Electronics hums with home-grown firms, US 'big boys'
Danilo K. Dimayuga, vice-president of Stanford Microsystems Inc., sounded somewhat concerned. "Because of the economic situation in the United States," he said, "we are more cautious in terms of expanding our facilities. We are not laying off people. But we are taking a more conservative stand at this time. We are watching to see how the US recession affects Europe and Japan."
Presumably any situation is relative, but most corporate executives in the US would be glad to have Mr. Dimayuga's sales problem. He expects company revenues to grow at least 40 percent in the fiscal year that began in July. Even though inflation was running at a high of 25 percent in the Philippines last march, a 40 percent sales growth for the packaging and assembly of electronic components represents a substantial real gain.
However, Mr. Dimayuga was comparing that growth with 60 percent in the previous fiscal year and 70 percent the year before that.
Stanford Microsystems sprang from a case study by the company's founder, Cristino C. Concepcion Jr., done at Harvard's School of Business Administration, regarding the feasibility of assembling components in the Philippines.
The young engineering graduate (Stanford University) went home and put theory into practice. First, in 1969, he founded Stanford Associates Inc., which puts together core memories for computermakers; it now employs 500 people. A year later he started Stanford Microsystems. It now has 7,000 people on its payroll, some 90 percent of them female, because of their "patience and nimble fingers," the founder says.
Mr. Concepcion's pioneer electronics firms have been joined by about 10 other Philippine "independents" and several more subsidiaries of US companies.
Texas Instruments has just been completing a factory in baguio which will eventually provide 5,000 jobs. Other American companies with plants here include Motorola, Fairchild, Intel, Signetics, National Semiconductors, and Advanced Micro Devices.

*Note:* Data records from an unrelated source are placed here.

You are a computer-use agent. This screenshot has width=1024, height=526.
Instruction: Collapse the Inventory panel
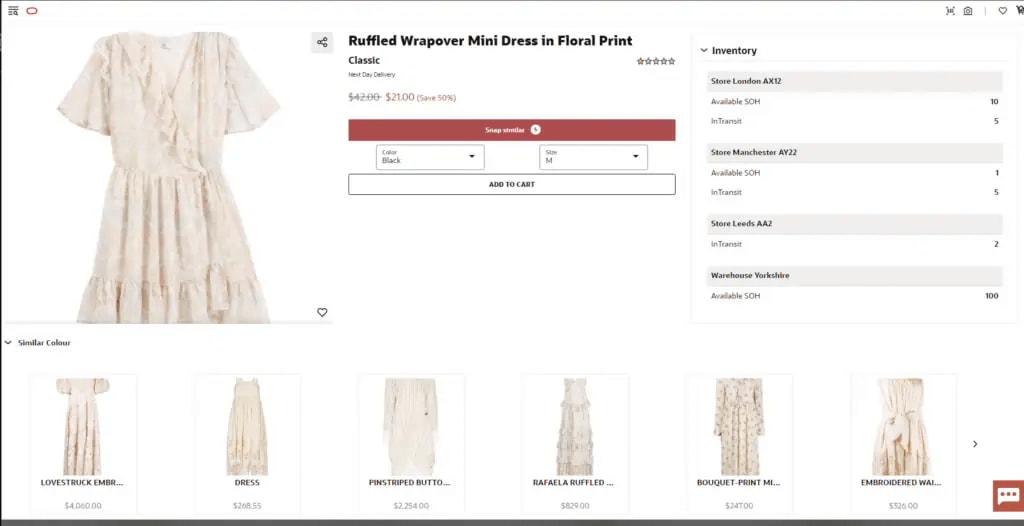[704, 50]
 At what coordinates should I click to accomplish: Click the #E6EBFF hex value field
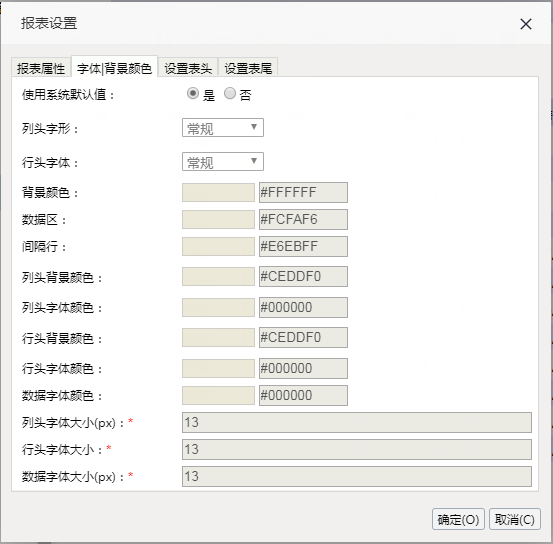pyautogui.click(x=303, y=246)
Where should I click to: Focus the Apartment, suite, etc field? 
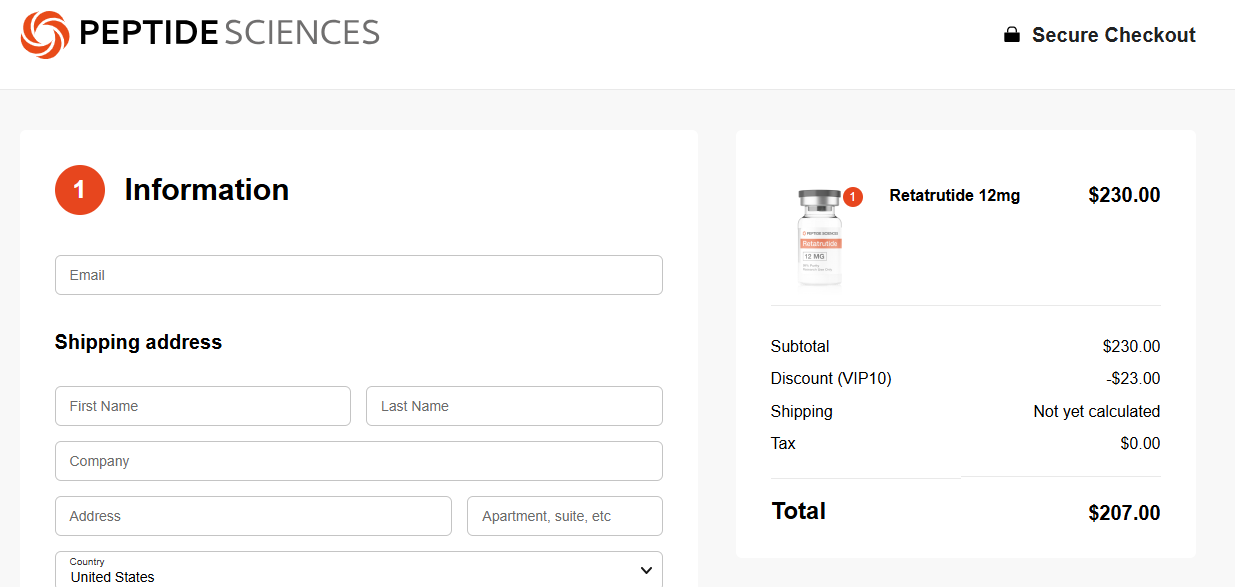564,516
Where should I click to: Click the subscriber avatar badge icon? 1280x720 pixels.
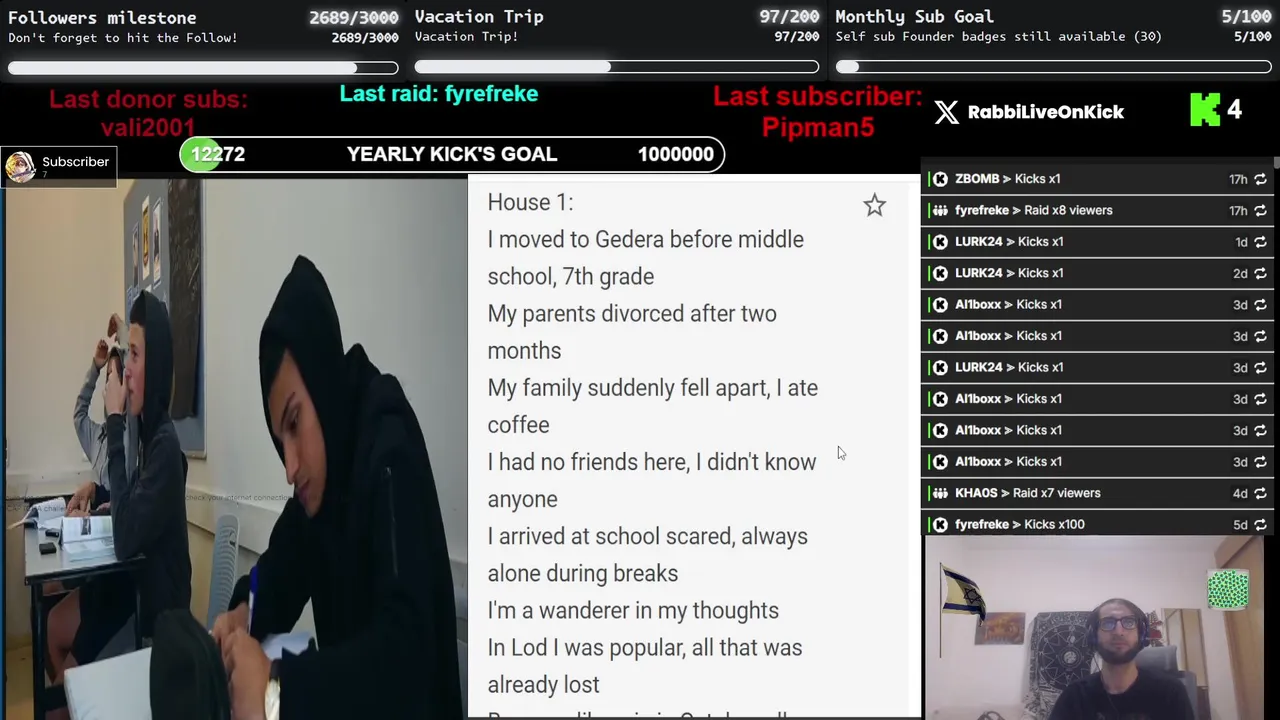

Notes Roberto V. Ongpin, minister of industry: "From virtually nothing in 1972, the Philippine exports in electronic products rose to about $300 million in 1979. We expect this industry to grow at an annual rate of 25 percent over the next five years."
The industry today employs some 35,000 Filipinos.
Mr. Dimayuga is convinced the Philippines will continue to compete successfully with other Asian nations for the assembly business. "We have got the human resources . . . intelligent people . . . a high literacy rate. And so far we are cheaper than Taiwan, Hong Kong, South Korea, Singapore, and even Malaysia."
Mr. Ongpin says, "Our success in having attracted the 'big boys' at the US electronics industry . . . speaks well of the Philippine investment climate."
Stanford Microsystems subcontracts to make electronic devices according to specifications for many prominent electronics companies in the US, Japan, and Europe. For instance, it sells to Motorola, Sprague Electric, Solid State Scientific Industries, Hughes Aircraft, and so on. The components are likely to end up in television and stereo sets, computers, military hardware, watch modules, smoke detectors, washing machines, air conditioners, refrigerators, and so on.
Donald Green, US marketing manager in Los Altos for a marketing subsidiary, Stanford Microsystems International Inc., says sales have been going "reasonably" well despite the recession, especially in telecommunications and memory devices. Sales of components for consumer electronic products have been "weak," however, he says.
A few years ago, Stanford Microsystems sold some 70 percent of its output to companies in the US and Canada. Now about 40 percent apiece goes to Japan and the US and the remaining 20 percent to Europe.
"We have a pretty wide base of customers," says Mr. Dimayuga.
the firm's factory workers start out at the minimum wage of about $1.72 a day , plus other benefits that could add up to an average of about $3.44 a day. They get wage boosts after a tryout period of 90 days. With so many young people entering the job market here, Stanford Microsystems has no trouble hiring young high school graduates for its assembly operations. Turnover is a mere 7 percent a year, low by US standards.
Mr. Dimayuga noted that he has a tougher time attracting technical personnel. They are in demand not only here, but in foreign countries, particularly in the Middle East.
Since all of the company's products are exported, stanford gets preferential tax and financing treatment from the government.
It has two plants in the Manila area. They are working three shifts a day. The company has installed emergency diesel generators to eliminate the problem of electrical brownouts in the Manila area.
The latest sales figure, for the three quarters ended March 31, 1980, amount to about $28 million. Profits were $3 million.